Lorsque, le lendemain, après avoir passé à la douche, dont le kapo dépassait en sauvagerie tout ce que nous avions vu jusqu'alors, on demanda des « Dolmetscher » et des gens sachant taper à la machine, nous comprîmes ce que cela voulait dire : faire le travail des S.S. trop paresseux, relever l'état civil, distribuer les matricules. Avec mes camarades Léon Hoebeke, les deux frères Knall-Demars, Schmitt (tous rescapés), Ehret et Hilke de Strasbourg qui moururent tous deux du typhus par la suite, nous falsifiâmes les professions : les fonctionnaires, les agriculteurs, furent inscrits mécaniciens, riveurs, soudeurs, tourneurs.
Quelques-uns d'entre nous eurent une attitude sublime qui mérite d'être hautement proclamée : plutôt que de travailler dans une usine d'armement allemande, et bien que sachant qu'ils allaient à une mort quasi certaine, ils indiquèrent leur véritable profession ; quelques jours plus tard ils furent transférés au kommando de mines d'Hersbruck dont le sus-nommé Humm devint le « Lageraeltester », à raison d'environ 165 : cinq d'entre eux seulement sont revenus. Le 1er juin, un groupe de 227 camarades « mécaniciens », partit pour le kommando d'usine de Floeha, près de Leipzig ; parmi eux Dumas, arrêté également le 25 novembre 1943, qui n'est pas rentré, et Desnos.

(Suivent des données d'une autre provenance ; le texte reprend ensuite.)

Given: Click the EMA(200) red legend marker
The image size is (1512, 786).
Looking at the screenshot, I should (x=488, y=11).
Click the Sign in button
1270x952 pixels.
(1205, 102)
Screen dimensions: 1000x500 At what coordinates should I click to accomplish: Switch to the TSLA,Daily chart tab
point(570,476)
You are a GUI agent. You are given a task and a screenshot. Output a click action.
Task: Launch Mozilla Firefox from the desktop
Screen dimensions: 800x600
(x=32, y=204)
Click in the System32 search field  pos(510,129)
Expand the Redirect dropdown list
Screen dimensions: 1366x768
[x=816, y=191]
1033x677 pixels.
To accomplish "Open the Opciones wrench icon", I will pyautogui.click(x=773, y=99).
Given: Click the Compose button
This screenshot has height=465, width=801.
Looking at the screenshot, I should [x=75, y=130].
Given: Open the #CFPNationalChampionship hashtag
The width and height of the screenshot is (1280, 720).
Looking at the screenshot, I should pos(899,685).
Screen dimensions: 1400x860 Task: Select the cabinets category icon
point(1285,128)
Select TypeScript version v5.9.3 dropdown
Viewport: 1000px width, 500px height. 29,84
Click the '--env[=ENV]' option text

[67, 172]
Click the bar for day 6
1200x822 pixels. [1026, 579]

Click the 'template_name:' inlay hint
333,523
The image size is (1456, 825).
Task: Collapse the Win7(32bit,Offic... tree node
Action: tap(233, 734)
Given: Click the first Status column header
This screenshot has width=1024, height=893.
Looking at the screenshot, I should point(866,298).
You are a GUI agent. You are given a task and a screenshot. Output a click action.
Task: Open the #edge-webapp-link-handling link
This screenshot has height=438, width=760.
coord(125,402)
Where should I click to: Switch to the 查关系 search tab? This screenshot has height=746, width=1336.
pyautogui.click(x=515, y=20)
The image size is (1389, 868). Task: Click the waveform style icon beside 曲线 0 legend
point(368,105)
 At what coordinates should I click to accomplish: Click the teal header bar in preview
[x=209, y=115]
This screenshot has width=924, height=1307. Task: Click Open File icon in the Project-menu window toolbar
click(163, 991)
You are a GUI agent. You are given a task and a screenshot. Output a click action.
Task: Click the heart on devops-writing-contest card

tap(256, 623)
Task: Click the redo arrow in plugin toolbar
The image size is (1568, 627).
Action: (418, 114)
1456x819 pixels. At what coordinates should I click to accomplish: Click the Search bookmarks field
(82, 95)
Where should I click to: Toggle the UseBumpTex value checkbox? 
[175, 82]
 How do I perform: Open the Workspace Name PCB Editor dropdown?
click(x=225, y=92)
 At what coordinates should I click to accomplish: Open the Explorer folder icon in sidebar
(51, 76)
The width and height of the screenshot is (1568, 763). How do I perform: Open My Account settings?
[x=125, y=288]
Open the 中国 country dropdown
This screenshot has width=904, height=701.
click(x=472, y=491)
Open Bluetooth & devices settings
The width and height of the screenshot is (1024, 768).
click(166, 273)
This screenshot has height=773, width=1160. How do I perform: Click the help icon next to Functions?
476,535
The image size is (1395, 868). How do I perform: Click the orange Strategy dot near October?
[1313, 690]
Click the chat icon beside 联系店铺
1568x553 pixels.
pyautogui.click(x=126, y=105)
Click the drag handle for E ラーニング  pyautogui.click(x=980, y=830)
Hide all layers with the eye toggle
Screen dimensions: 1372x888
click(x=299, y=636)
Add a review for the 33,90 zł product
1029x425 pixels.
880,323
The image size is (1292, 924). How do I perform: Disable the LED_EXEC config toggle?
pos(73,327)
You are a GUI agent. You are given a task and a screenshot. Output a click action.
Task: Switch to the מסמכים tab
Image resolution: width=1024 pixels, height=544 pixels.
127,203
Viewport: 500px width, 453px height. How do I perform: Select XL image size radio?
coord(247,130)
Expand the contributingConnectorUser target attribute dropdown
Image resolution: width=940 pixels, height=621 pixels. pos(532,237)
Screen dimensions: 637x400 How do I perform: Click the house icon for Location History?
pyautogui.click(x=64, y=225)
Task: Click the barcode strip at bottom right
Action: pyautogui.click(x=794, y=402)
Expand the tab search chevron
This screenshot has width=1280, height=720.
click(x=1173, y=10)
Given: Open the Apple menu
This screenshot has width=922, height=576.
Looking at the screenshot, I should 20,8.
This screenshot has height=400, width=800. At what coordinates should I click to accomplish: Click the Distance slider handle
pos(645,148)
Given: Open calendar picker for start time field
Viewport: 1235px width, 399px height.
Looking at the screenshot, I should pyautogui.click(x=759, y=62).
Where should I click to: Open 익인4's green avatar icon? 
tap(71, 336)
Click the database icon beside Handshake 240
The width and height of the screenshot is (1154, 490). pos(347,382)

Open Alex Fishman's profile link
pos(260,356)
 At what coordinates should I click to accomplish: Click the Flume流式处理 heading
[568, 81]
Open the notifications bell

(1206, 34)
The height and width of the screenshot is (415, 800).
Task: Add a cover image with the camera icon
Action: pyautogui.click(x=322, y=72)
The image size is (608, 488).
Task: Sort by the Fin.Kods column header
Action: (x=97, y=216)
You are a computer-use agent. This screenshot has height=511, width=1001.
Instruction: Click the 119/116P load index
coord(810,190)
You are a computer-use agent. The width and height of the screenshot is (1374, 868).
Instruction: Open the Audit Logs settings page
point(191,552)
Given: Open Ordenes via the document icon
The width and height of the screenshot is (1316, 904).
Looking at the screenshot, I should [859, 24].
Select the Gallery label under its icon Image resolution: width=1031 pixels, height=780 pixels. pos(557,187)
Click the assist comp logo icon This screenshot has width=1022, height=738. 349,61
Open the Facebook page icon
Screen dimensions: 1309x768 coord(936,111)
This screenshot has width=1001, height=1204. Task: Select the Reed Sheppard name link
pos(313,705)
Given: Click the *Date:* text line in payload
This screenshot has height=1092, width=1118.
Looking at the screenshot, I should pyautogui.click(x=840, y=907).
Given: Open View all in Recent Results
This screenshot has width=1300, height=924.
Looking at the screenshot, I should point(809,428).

Le 5 juin nous fûmes répartis entre les différents blocks du camp. Le groupe le plus nombreux, au nombre de 155, dont je faisais partie, fut envoyé au block 7, celui qui se trouvait au sommet de l'escalier. Tous les soirs nous allions à présent, harassés de fatigue escalader les 124 marches, pour y retrouver non le repos, mais un véritable enfer, ainsi que nous allions le constater. Ce n'est qu'à l'usine que nous goûtions une relative tranquillité. Encore, allions-nous pouvoir y rester ? La question se posa brutalement, un soir, lorsque Hilke, camarade admirable de dévouement et de grand cœur, que les S.S. employaient à la « Schreibstube » (bureau), vint me dire que nos dossiers étaient arrivés d'Auschwitz et que les indications de profession d'ici ne correspondaient pas à celles données là-bas. Allions-nous être inculpés de sabotage et peut-être pendus ? Heureusement tout se passa sans accrocs. Le commandant se borna à demander aux kapos de l'usine si les Français travaillaient bien. Les kapos, certes pas pour nous rendre service, mais simplement parce que, le travail une fois en train, ils n'aimaient pas changer de personnel, lui dirent que notre travail était satisfaisant.
D'ailleurs, les officiers russes allaient être retirés de l'usine ; une après-midi, où j'étais «de nuit», je les vis partir, environ 800, en pyjama rayé, marchant avec l'impeccable cadence de vieux soldats. Nous savons aujourd'hui qu'ils furent transférés à Mauthausen pour y être gazés.